'Oh look, a severed bloodied Barbie head…'
'...next to a hacksaw, isn't that nice?' Which is what I would have said on opening the cupboard under the stairs, apart from the fact it was 11pm, there was nobody else in the house, and for some strange reason, words failed me at this point.
So yes. That is as good an introduction to our house as any. I am living with her, him and One Who Blogs Not. And we also have apple trees, pear trees, and roses in the garden, and a mains drainage system in our living room. It is a lovely house of… loveliness, and also between us we seem to know about half the people in the street.
None of them has a severed Barbie head and a hacksaw though. Nowhere else in Leamington will you be offered a cup of tea and the chance to meet the Barbie Head of Doom. It's nice to know we have something unique to offer the neighbours.
And now we have internet, and thus my university life is complete. I can now give term my permission to begin.
Oh yes, in case you're now too scared to step inside the house, I should add that we worked out that it was probably red paint. Probably.

- **TASKS TO COMPLETE**:
1. In the blog post about the shared house, what town is the house in?
2. Reproduce the part of the blog post about the shared house from "None of them" to "red paint. Probably.".

- **GIVEN DATA**:
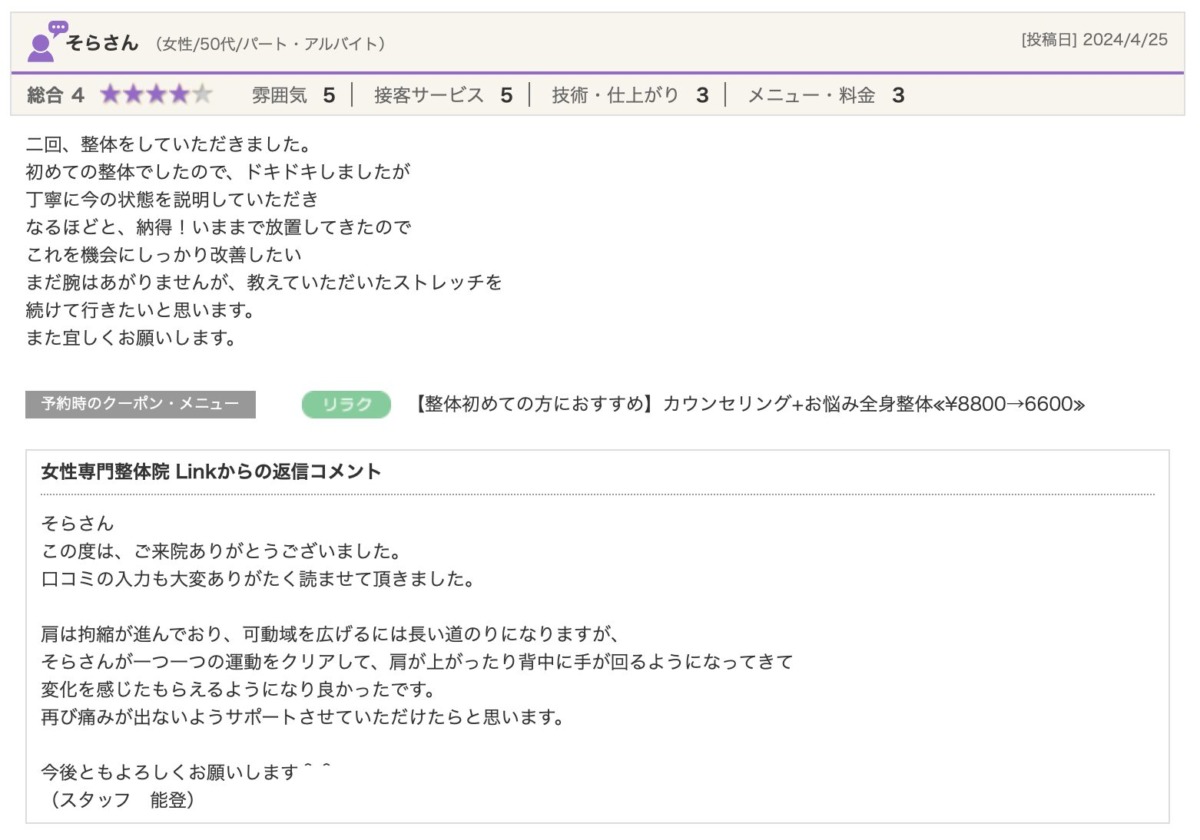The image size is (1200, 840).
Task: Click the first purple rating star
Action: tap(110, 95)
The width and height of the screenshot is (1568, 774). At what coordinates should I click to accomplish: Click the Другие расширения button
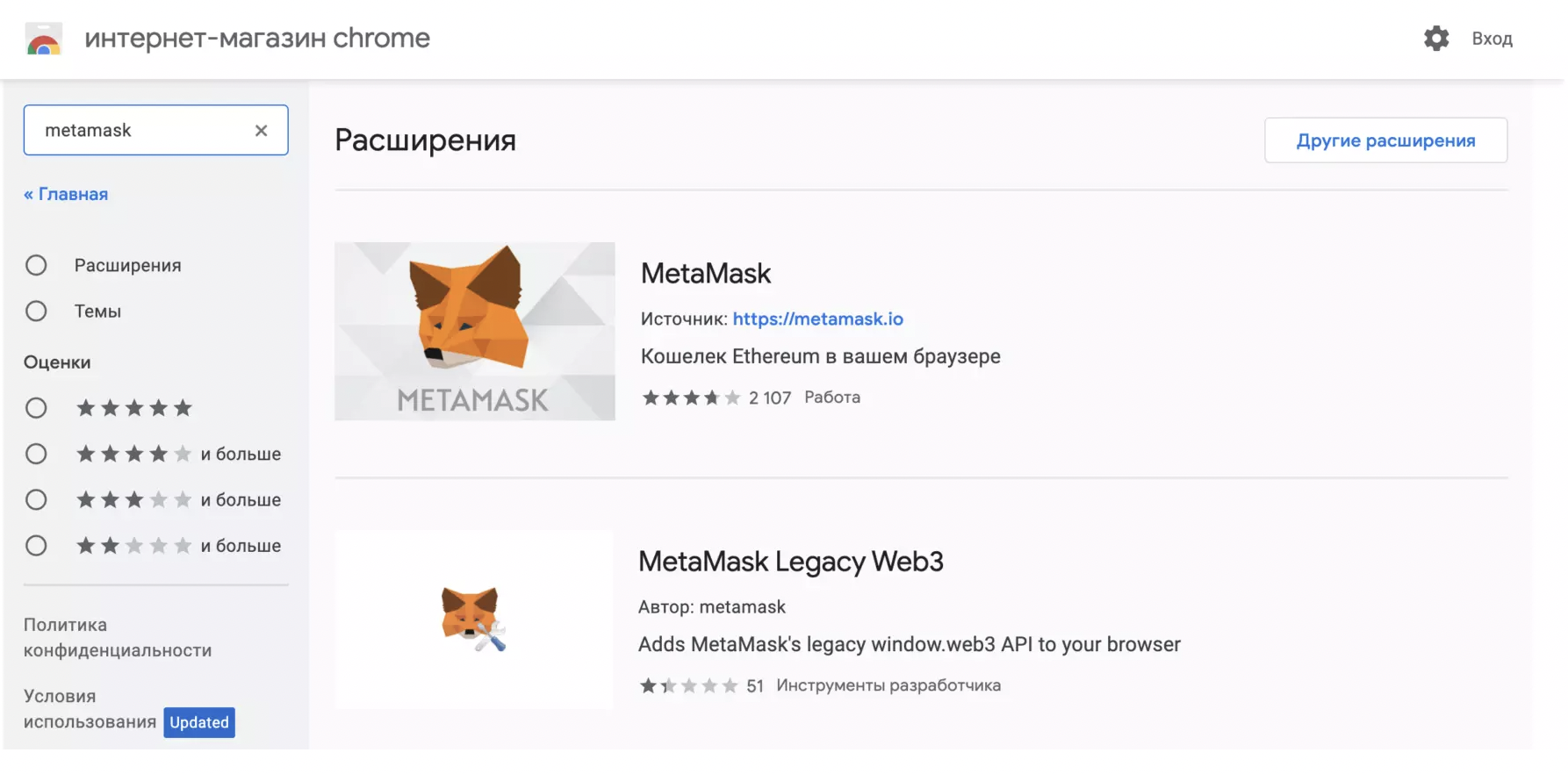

- **SOLVED PROBLEMS**:
1. Leamington

2.
None of them has a severed Barbie head and a hacksaw though. Nowhere else in Leamington will you be offered a cup of tea and the chance to meet the Barbie Head of Doom. It's nice to know we have something unique to offer the neighbours.
And now we have internet, and thus my university life is complete. I can now give term my permission to begin.
Oh yes, in case you're now too scared to step inside the house, I should add that we worked out that it was probably red paint. Probably.